- Passage to read -
:::

Nature Chemistry | The Sceptical Chymist

Chemiotics: Sherlock Holmes and the Green Fluorescent Protein

Posted on behalf of Retread

Gregory (Scotland Yard): “Is there any other point to which you would wish to draw my attention?”

Holmes: “To the curious incident of the dog in the night-time.”

Gregory: “The dog did nothing in the night-time.”

Holmes: “That was the curious incident.”

The chromophore of green fluorescent protein (GFP) is para-hydroxybenzylidene imidazolinone. It is formed by cyclization of a serine (#65) tyrosine (#66) glycine (#67) sequential tripeptide. It is found in the center of a beta barrel formed by the 238 amino acids of GFP.

What is so curious about this?

Simply put, why don’t things like this happen all the time? Perhaps nothing quite this fancy, but on a more plebeian level consider this: of the twenty amino acids, 2 are carboxylic acids, 2 are amides, 1 is an amine, 3 are alcohols and one is a thiol. One might expect esters, amides, thioesters and sulfides to be formed deep inside proteins. Why deep inside? On the surface of the protein, there is water at 55 molar around to hydrolyze them purely by the law of mass action (releasing about 10 kJ/Avogadro’s number per bond in the process). Some water is present in the X-ray crystallographic structure of proteins, but nothing this concentrated.

The presence of 55 M water bathing the protein surface leads to an even more curious incident, namely why proteins exist at all given that amide hydrolysis is exothermic (as well as entropically favorable). Perhaps this is why proteins contain so many alpha helices and beta sheets — as well as functioning as structural elements they may also serve to hide the amides from water by hydrogen bonding them to each other. Along this line, could this be why the hydrophilic side chains of proteins (arginine, lysine, the acids and the amides) are rather bulky? Perhaps they also function to sterically shield the adjacent amides. After all, why should lysine have 4 methylene groups rather than just one or two?

Now the serine-tyrosine-glycine tripeptide should occur by chance once in every 8000 tripeptides. The SwissProt database of proteins contains 144,041,553 amino acids in 399,749 proteins as of 14 October. Does this tripeptide occur 18,805 times in the database as it should? If it doesn’t, is negative selection preventing it? If it does occur this often, have we missed other chromophores? Are there other tripeptides missing from SwissProt? If there are, does this tell us how to build other chromophores? Or does it tell us something important about protein structure?

I don’t have the skills to properly interrogate SwissProt or the Protein Data Bank, but I imagine that some of the readership does. Go to it. These are curious incidents indeed.

Comments

  1. Report this comment

    Adrian Vazquez said:

    Well, negative selection does occur when you take into account protein folding, even though the combinatory prowess of proteins is exhilarating, there are just a few (a dozen or so) families of supersecondary structures or folding patterns. And it seems like natural selection just adjusted the functionality of these superfamilies to whatever it needed. By being evolutively restricted by these folding patterns, the odds for finding the tripeptide whithin these could be drastically reduced. However, the design of novel types of folding (i.e.- never found in nature, check out David Baker’s papers, they’re worth it) will be bringing new, never-seen-in-nature chromophores which could have an even bigger quantum yields, or even different emission wavelengths. Now that’s what I call exciting!

:::

- Data -
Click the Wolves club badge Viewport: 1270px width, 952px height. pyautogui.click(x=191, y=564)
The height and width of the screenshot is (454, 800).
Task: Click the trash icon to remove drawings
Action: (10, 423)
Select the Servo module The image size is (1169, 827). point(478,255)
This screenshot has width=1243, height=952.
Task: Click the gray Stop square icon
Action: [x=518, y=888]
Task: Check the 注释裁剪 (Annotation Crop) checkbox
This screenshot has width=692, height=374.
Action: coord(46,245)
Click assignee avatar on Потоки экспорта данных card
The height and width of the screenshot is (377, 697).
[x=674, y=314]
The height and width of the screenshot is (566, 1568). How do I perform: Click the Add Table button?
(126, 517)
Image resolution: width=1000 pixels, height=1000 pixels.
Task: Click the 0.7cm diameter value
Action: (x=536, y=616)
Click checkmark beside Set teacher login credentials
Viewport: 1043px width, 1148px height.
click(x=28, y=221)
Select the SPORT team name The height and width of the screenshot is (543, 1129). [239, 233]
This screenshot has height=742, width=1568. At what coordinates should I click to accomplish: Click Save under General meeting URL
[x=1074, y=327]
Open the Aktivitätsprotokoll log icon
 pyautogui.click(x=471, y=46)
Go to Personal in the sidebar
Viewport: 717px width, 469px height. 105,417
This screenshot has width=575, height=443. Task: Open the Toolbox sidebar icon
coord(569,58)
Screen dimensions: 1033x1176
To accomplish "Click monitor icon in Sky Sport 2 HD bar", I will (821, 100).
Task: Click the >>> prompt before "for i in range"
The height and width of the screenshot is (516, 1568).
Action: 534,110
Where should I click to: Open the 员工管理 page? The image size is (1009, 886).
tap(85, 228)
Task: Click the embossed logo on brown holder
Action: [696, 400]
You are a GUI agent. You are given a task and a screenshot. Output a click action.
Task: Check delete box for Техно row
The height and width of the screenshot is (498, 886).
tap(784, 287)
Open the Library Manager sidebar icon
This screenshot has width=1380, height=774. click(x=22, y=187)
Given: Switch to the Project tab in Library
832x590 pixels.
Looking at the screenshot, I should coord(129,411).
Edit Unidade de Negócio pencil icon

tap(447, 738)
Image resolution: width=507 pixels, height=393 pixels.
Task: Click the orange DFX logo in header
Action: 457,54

:::

- Task details -
Retype word for word the part of the green fluorescent protein post above from "I don’t have" to "curious incidents indeed.".

- Solution -
I don’t have the skills to properly interrogate SwissProt or the Protein Data Bank, but I imagine that some of the readership does. Go to it. These are curious incidents indeed.